(Collected data entries)

┄┄┄┄┄┄

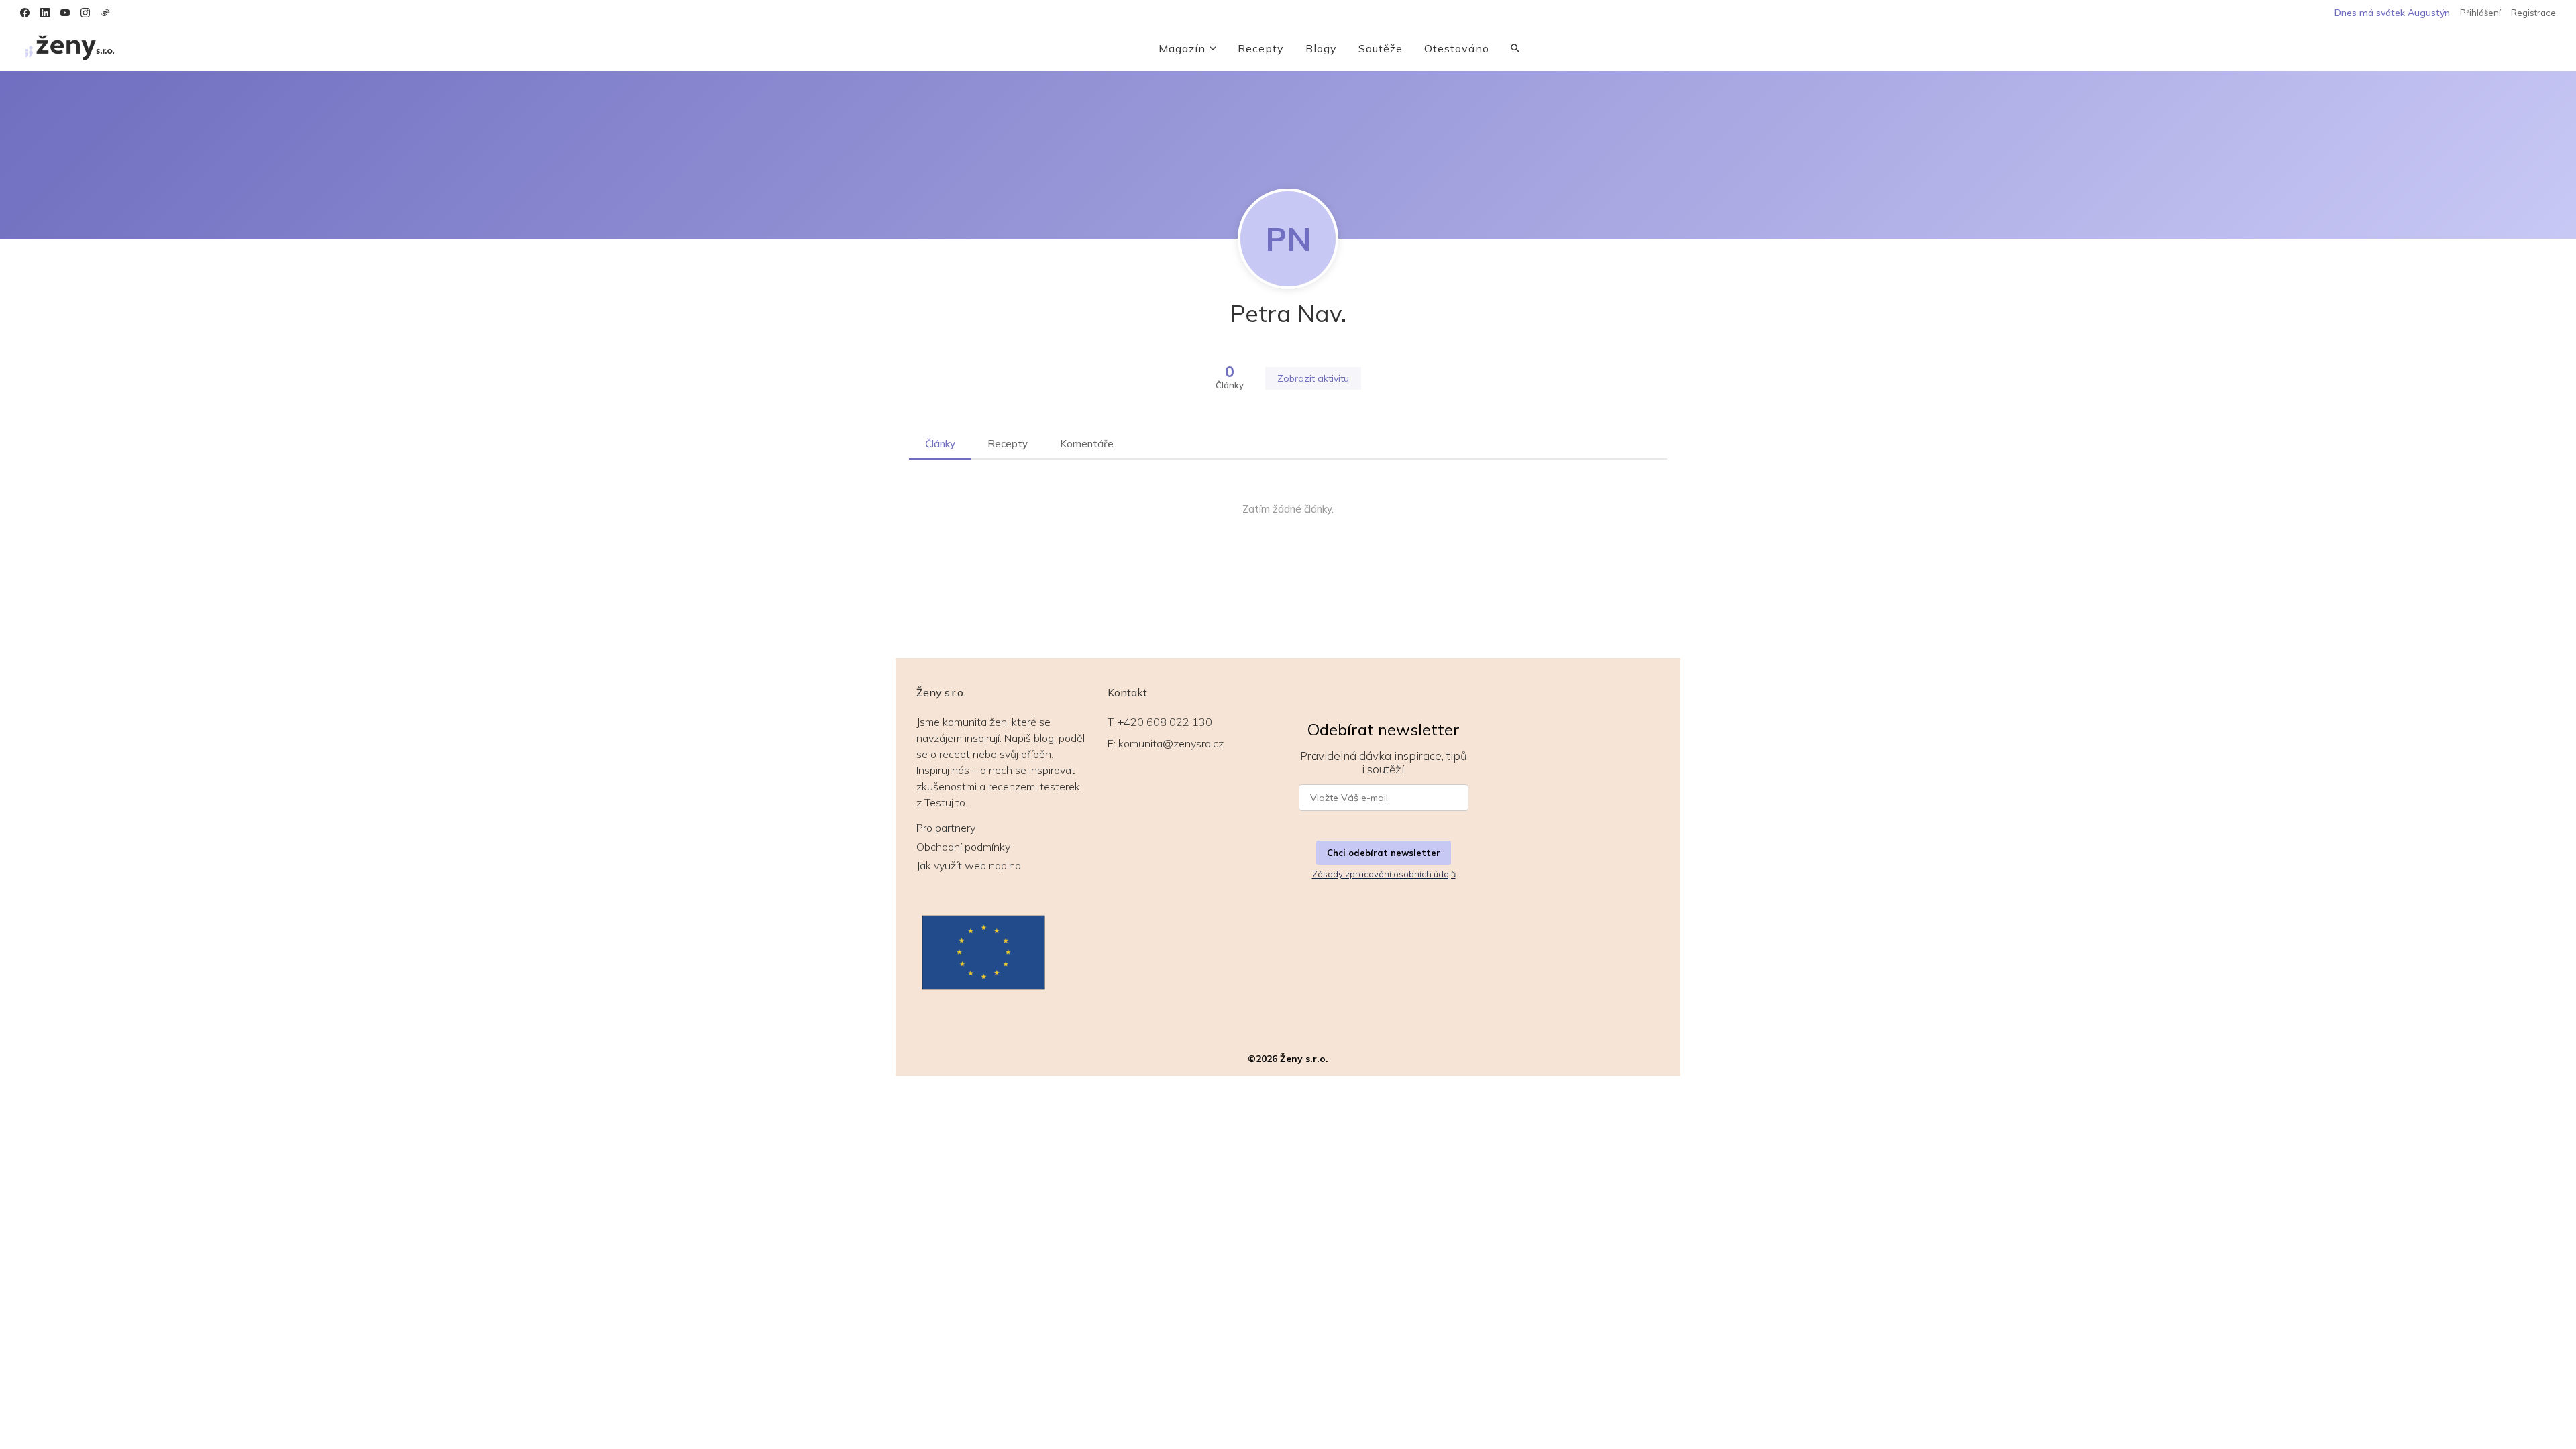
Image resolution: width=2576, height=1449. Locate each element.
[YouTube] (65, 12)
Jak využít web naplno (968, 865)
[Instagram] (85, 12)
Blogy (1321, 48)
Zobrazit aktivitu (1313, 378)
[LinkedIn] (45, 12)
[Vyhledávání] (1515, 48)
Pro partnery (945, 828)
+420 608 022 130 (1165, 722)
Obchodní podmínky (963, 846)
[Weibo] (105, 12)
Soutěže (1380, 48)
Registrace (2533, 12)
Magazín (1182, 48)
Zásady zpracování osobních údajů (1384, 874)
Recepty (1261, 48)
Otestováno (1456, 48)
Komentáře (1087, 443)
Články (940, 443)
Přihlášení (2480, 12)
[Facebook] (25, 12)
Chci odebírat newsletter (1383, 852)
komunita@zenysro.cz (1171, 743)
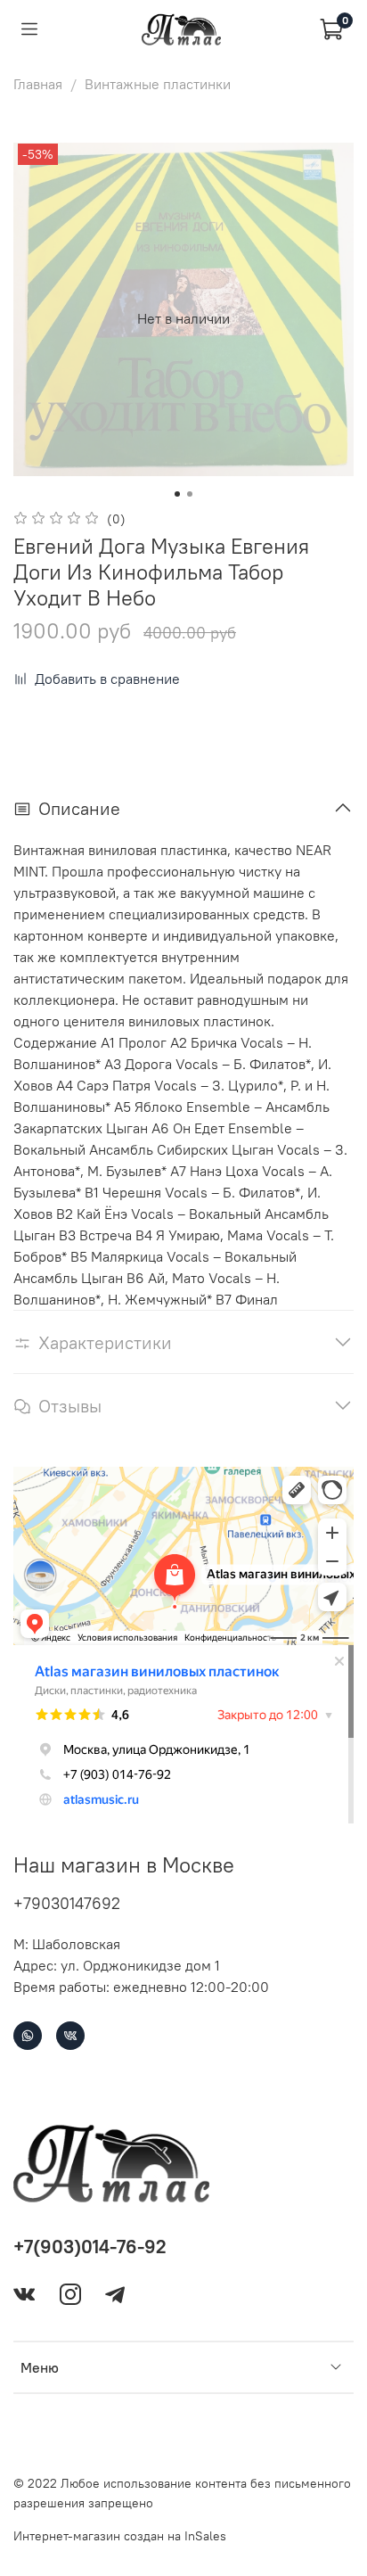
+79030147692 (66, 1903)
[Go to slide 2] (189, 494)
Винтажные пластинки (158, 84)
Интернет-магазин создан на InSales (119, 2536)
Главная (37, 84)
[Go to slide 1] (177, 494)
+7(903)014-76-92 (90, 2246)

┄┄┄┄┄┄

▸ Task to carry out: Set down the data above word for word, leaving every picture out.

▸ Response to the task:
Image resolution: width=2576, height=1449. Locate each element.
[YouTube] (65, 12)
Jak využít web naplno (968, 865)
[Instagram] (85, 12)
Blogy (1321, 48)
Zobrazit aktivitu (1313, 378)
[LinkedIn] (45, 12)
[Vyhledávání] (1515, 48)
Pro partnery (945, 828)
+420 608 022 130 (1165, 722)
Obchodní podmínky (963, 846)
[Weibo] (105, 12)
Soutěže (1380, 48)
Registrace (2533, 12)
Magazín (1182, 48)
Zásady zpracování osobních údajů (1384, 874)
Recepty (1261, 48)
Otestováno (1456, 48)
Komentáře (1087, 443)
Články (940, 443)
Přihlášení (2480, 12)
[Facebook] (25, 12)
Chci odebírat newsletter (1383, 852)
komunita@zenysro.cz (1171, 743)
+79030147692 (66, 1903)
[Go to slide 2] (189, 494)
Винтажные пластинки (158, 84)
Интернет-магазин создан на InSales (119, 2536)
Главная (37, 84)
[Go to slide 1] (177, 494)
+7(903)014-76-92 (90, 2246)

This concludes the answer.